### Tarefa escrita
Copie todas as linhas abaixo sem alterar nada, mas deixe as imagens de fora da resposta.

### Dados do exercício

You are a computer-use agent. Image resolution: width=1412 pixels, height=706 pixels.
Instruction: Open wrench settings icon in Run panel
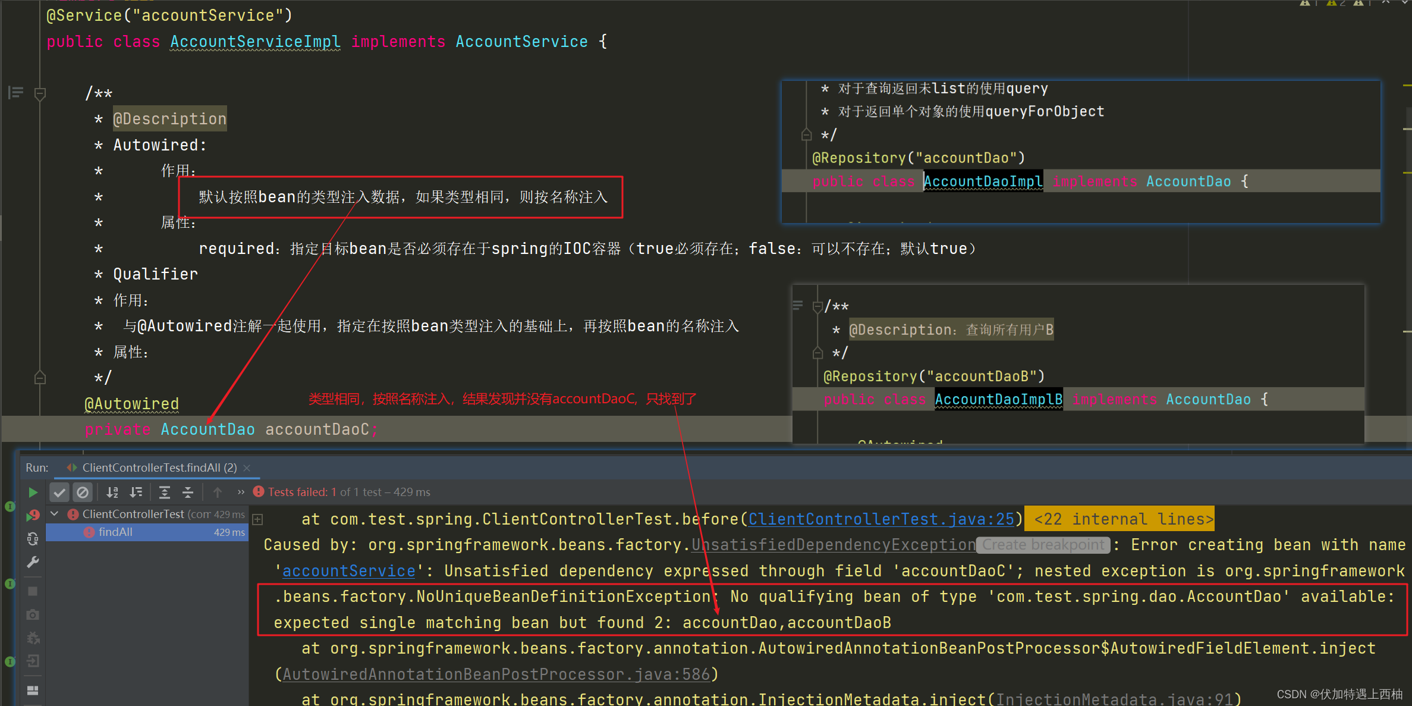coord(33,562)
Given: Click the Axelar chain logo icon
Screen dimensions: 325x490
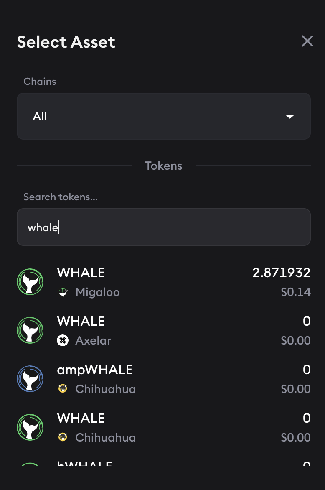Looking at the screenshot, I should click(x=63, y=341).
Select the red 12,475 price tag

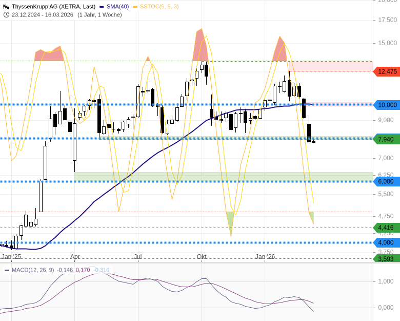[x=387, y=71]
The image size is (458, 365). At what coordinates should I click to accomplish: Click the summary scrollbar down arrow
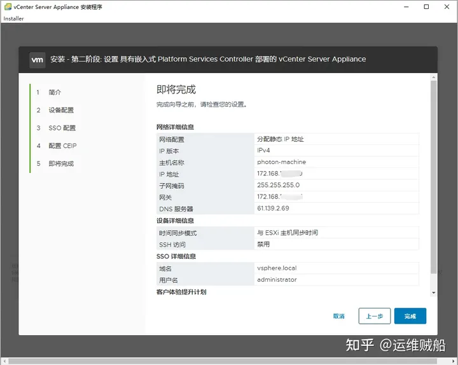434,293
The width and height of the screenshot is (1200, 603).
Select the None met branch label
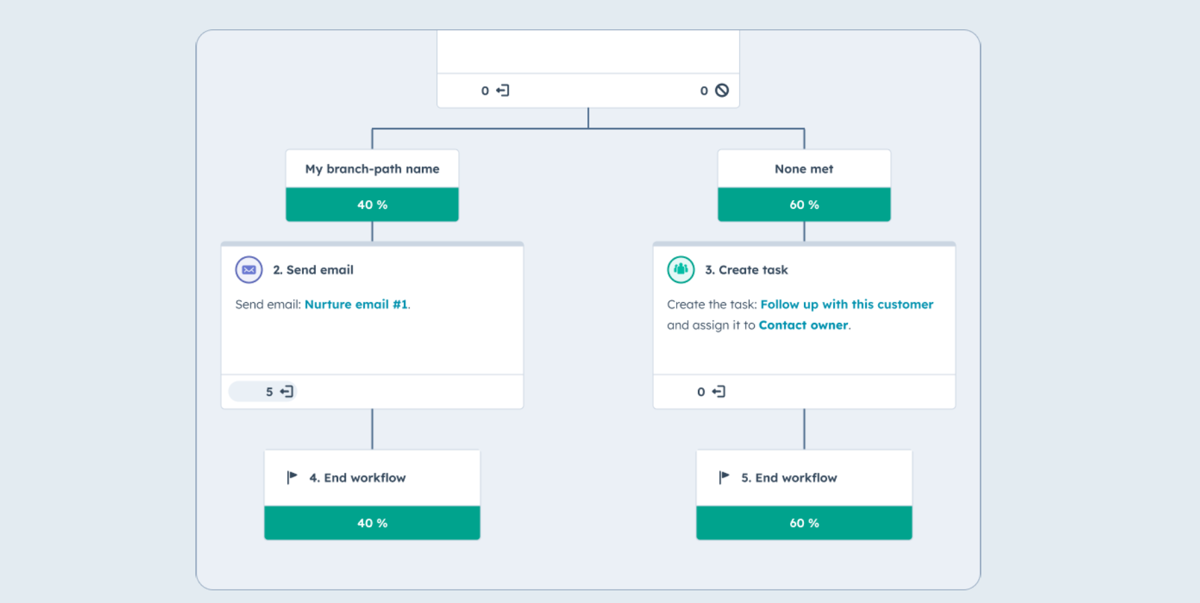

### Exercício resolvido
You are a computer-use agent. Image resolution: width=1412 pixels, height=706 pixels.
Instruction: Open wrench settings icon in Run panel
coord(33,562)
Given: Click the Axelar chain logo icon
Screen dimensions: 325x490
Looking at the screenshot, I should click(x=63, y=341).
Select the red 12,475 price tag

[x=387, y=71]
The image size is (458, 365). At what coordinates should I click to accomplish: Click the summary scrollbar down arrow
434,293
The width and height of the screenshot is (1200, 603).
Select the None met branch label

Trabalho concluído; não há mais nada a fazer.